THE TASK =>
Rewrite the records from the line containing "The width and" through the end, changing "Exploratory" to "Summary" and keeping everything else the same. Leave the pictures out.

--- BEGIN ---

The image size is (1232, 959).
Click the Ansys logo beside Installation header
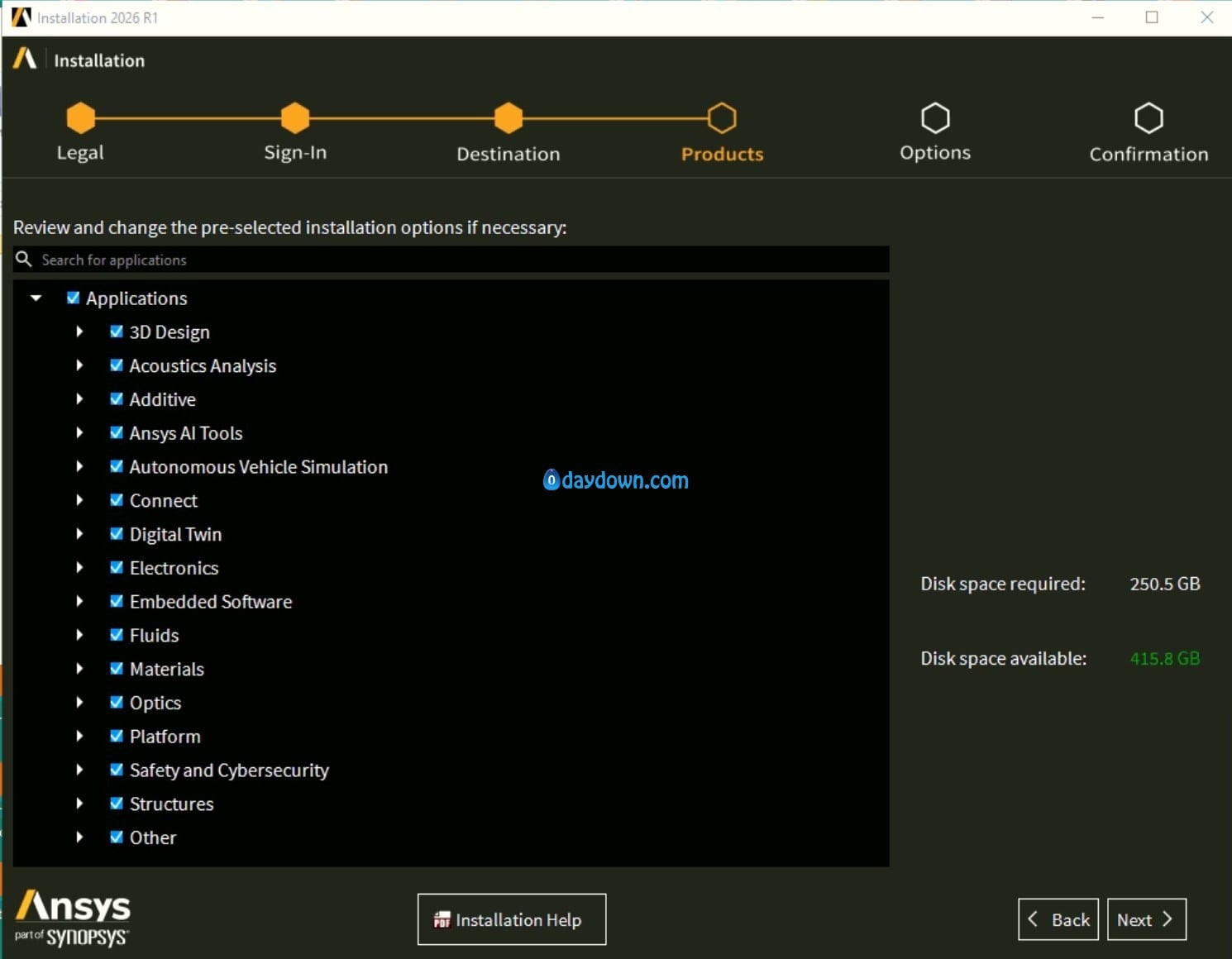tap(25, 60)
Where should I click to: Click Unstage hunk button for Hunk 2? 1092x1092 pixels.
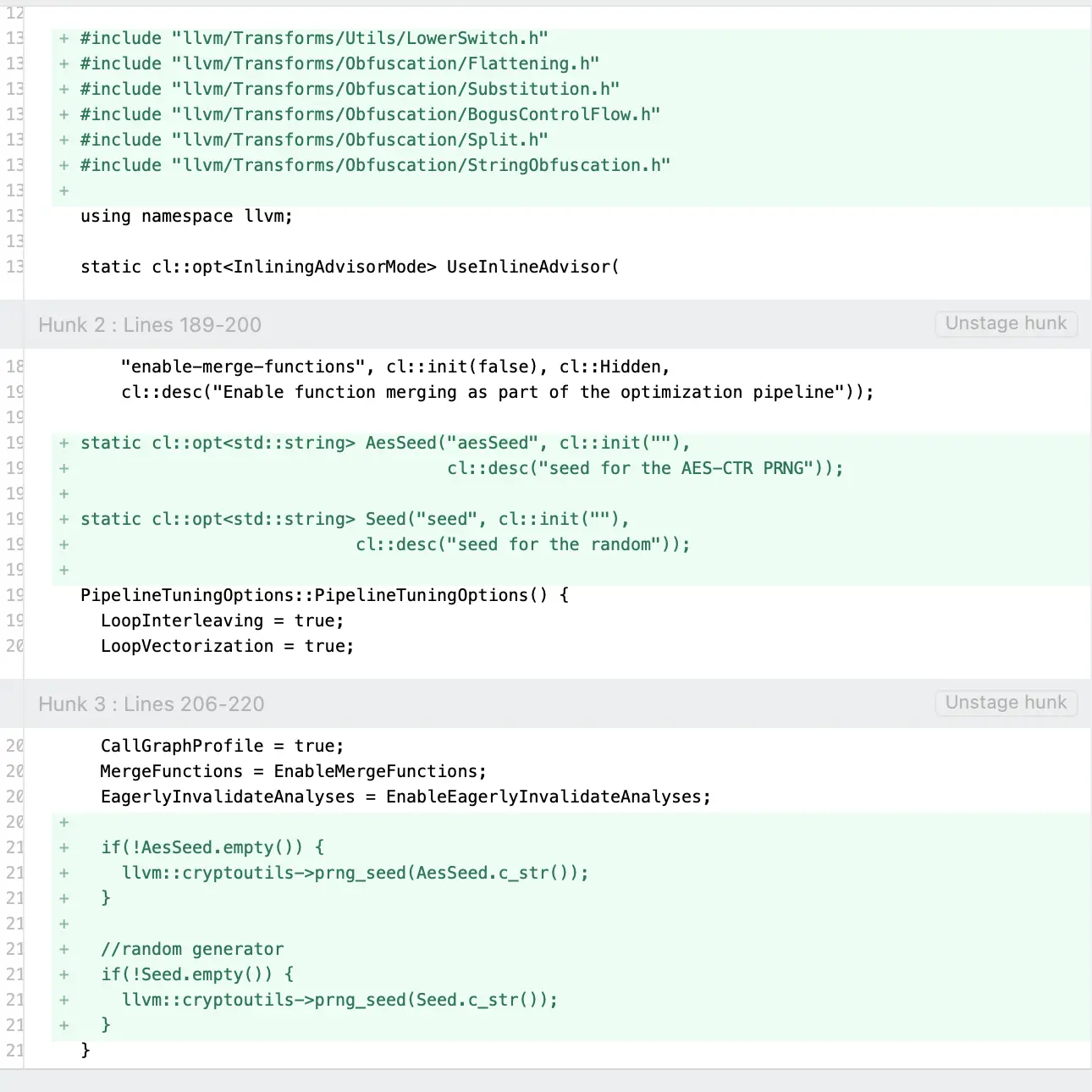click(1006, 323)
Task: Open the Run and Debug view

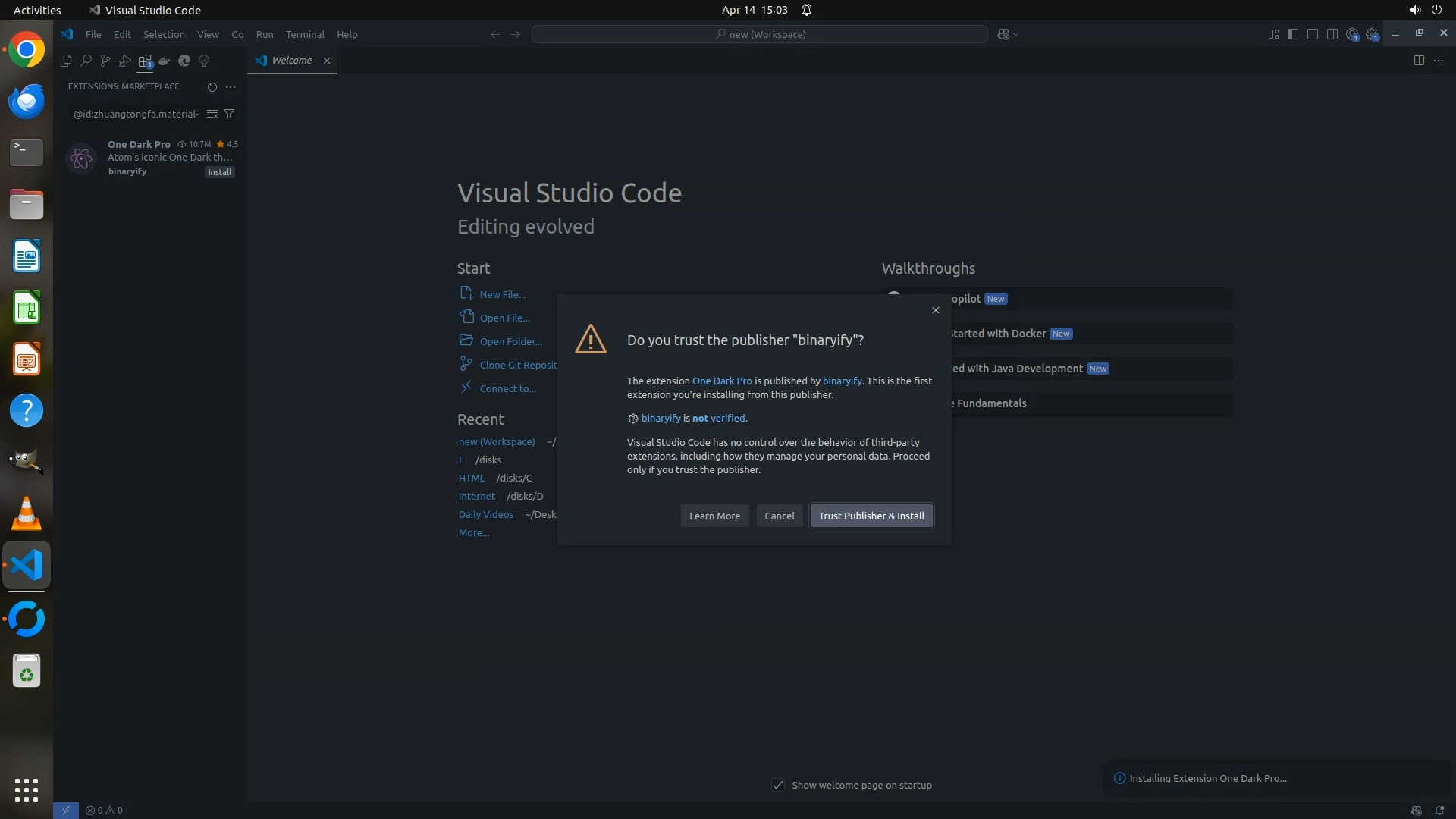Action: click(x=125, y=61)
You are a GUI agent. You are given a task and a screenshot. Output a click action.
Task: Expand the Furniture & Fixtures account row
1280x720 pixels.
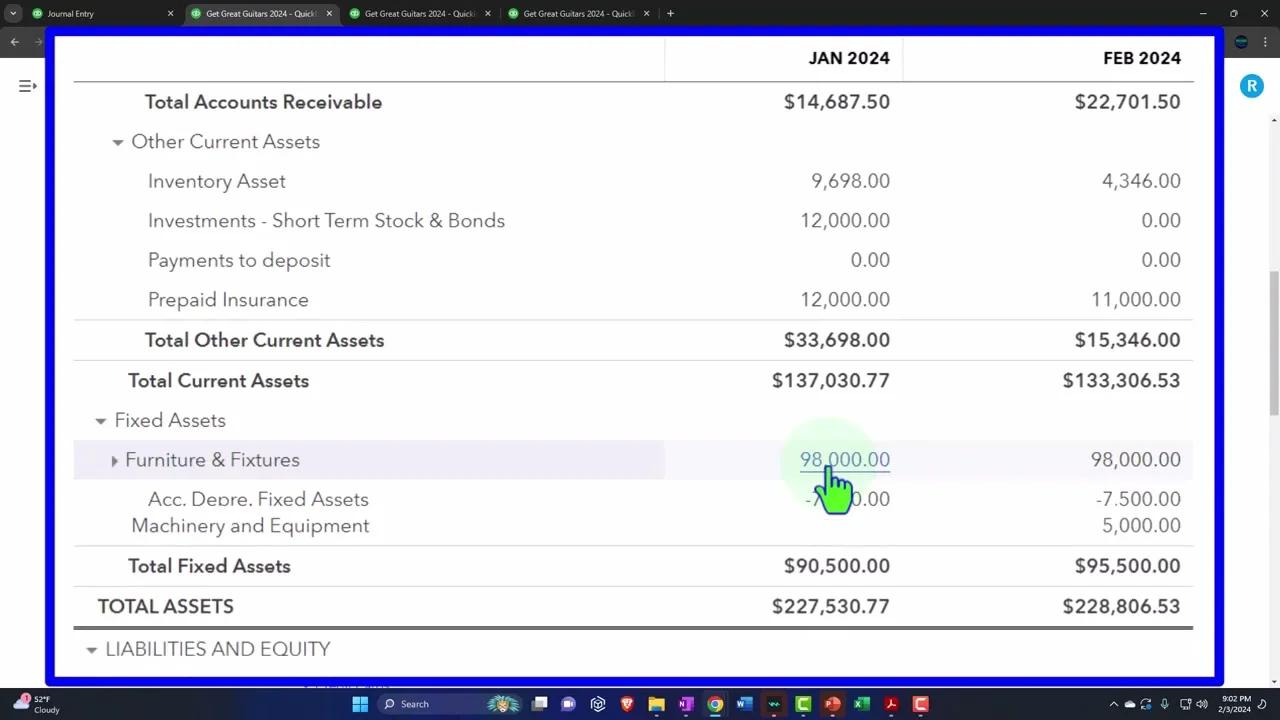pos(114,460)
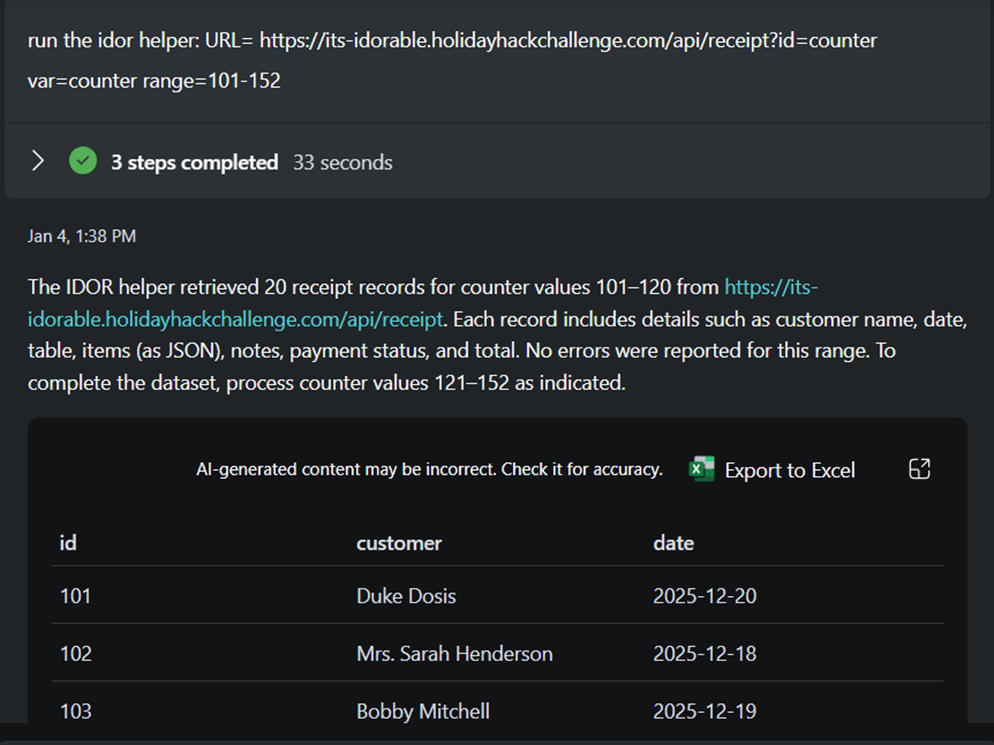Viewport: 994px width, 745px height.
Task: Click the id column header
Action: [x=68, y=543]
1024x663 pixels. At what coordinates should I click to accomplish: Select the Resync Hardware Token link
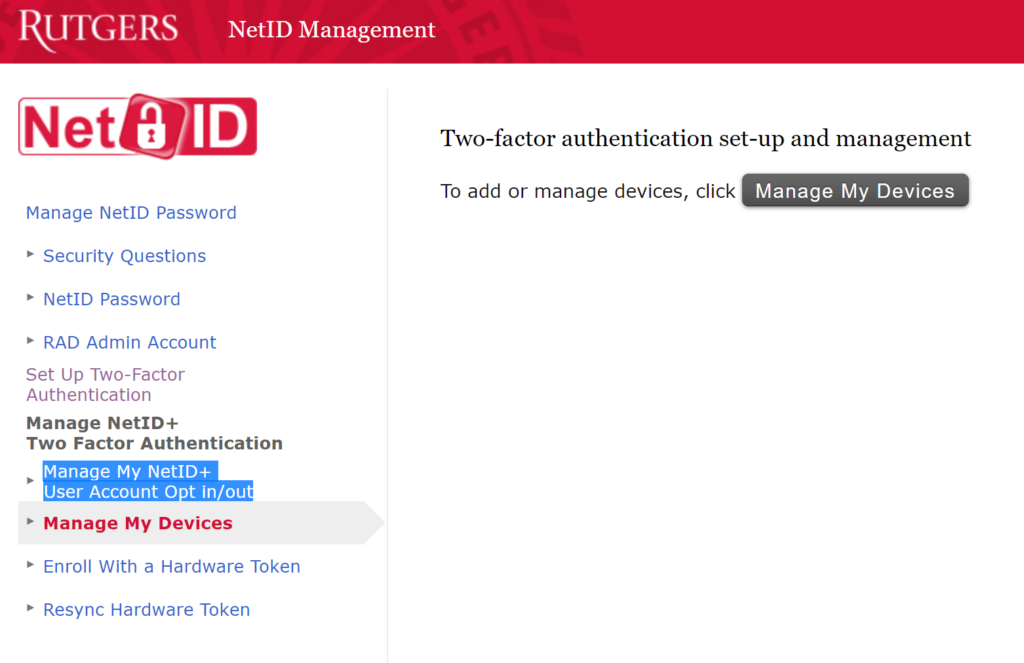pyautogui.click(x=146, y=609)
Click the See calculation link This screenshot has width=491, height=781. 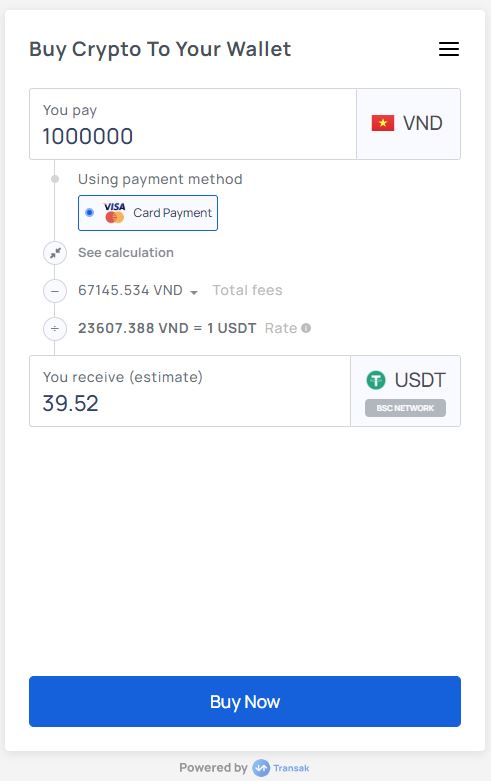[x=126, y=253]
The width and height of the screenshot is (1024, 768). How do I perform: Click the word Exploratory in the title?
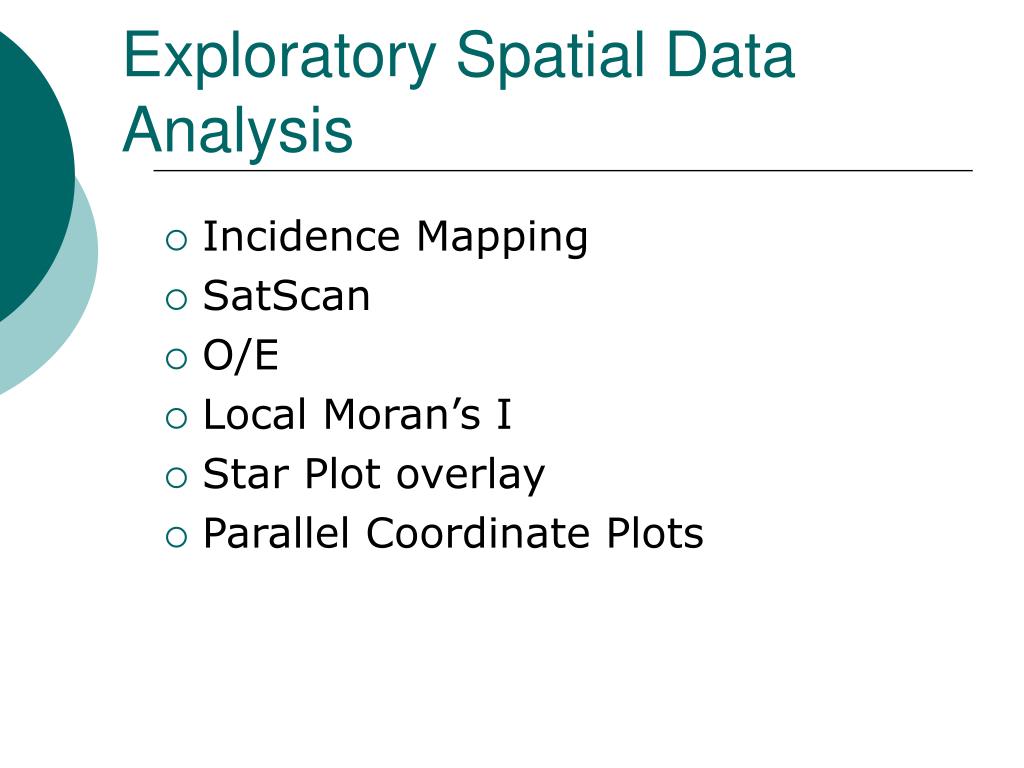280,59
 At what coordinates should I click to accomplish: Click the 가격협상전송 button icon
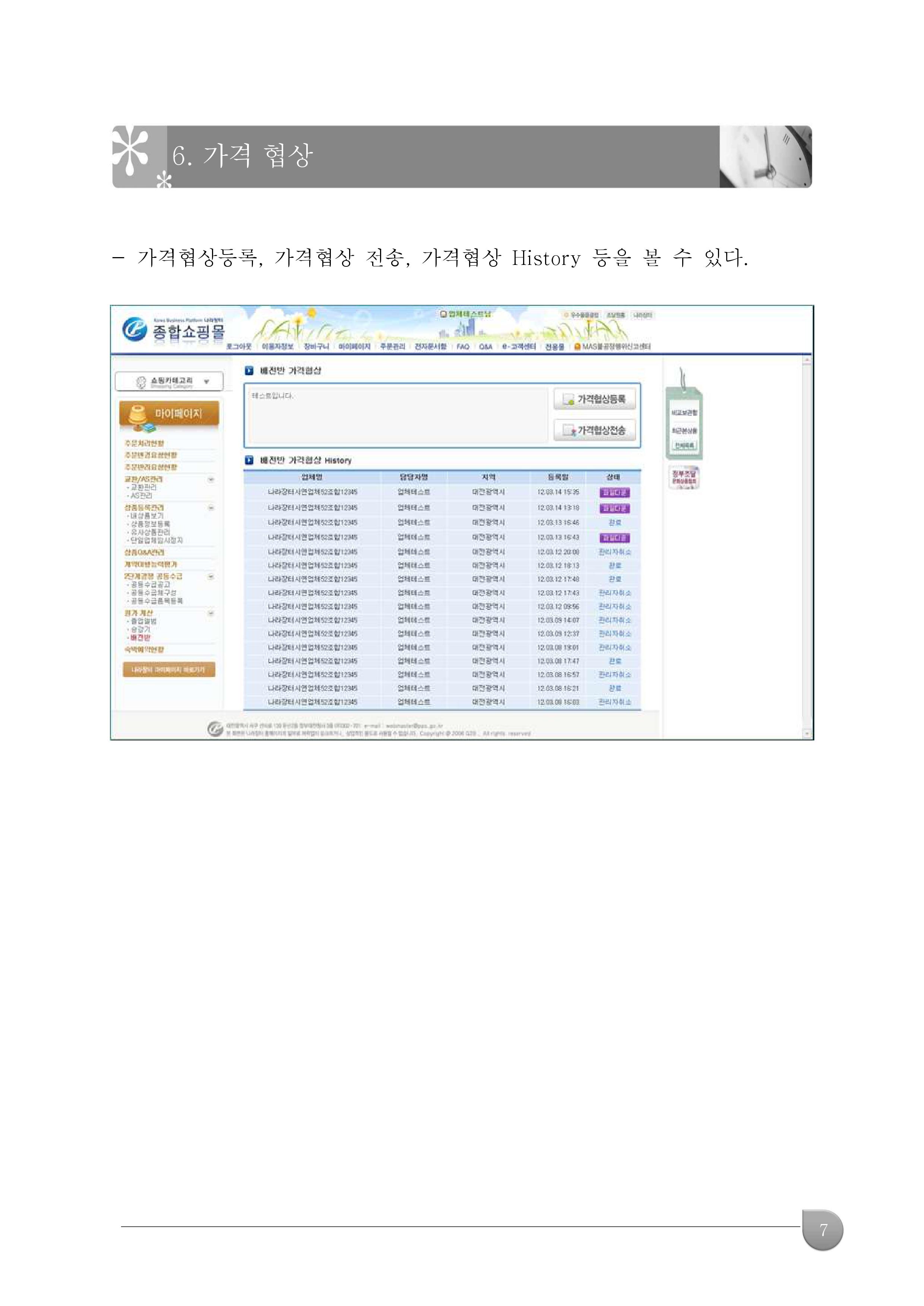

--- END ---

THE RESPONSE =>
The width and height of the screenshot is (1024, 768). How do I perform: Click the word Summary in the title?
280,59
 At what coordinates should I click to accomplish: Click the 가격협상전송 button icon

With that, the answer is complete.